Nothing but the lines from the one containing "The height and" to the end of the records below should be output, each exactly as written.

*** DATA IN THIS EXERCISE ***

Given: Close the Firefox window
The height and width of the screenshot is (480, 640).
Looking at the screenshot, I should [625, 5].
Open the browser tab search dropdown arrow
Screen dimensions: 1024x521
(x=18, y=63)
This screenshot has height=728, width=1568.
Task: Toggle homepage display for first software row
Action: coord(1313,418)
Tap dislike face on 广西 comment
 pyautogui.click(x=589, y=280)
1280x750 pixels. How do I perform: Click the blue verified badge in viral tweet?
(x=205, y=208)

*** End of DATA IN THIS EXERCISE ***

> [EXERCISE RESPONSE]:
The height and width of the screenshot is (480, 640).
Looking at the screenshot, I should [625, 5].
Open the browser tab search dropdown arrow
Screen dimensions: 1024x521
(x=18, y=63)
This screenshot has height=728, width=1568.
Task: Toggle homepage display for first software row
Action: coord(1313,418)
Tap dislike face on 广西 comment
 pyautogui.click(x=589, y=280)
1280x750 pixels. How do I perform: Click the blue verified badge in viral tweet?
(x=205, y=208)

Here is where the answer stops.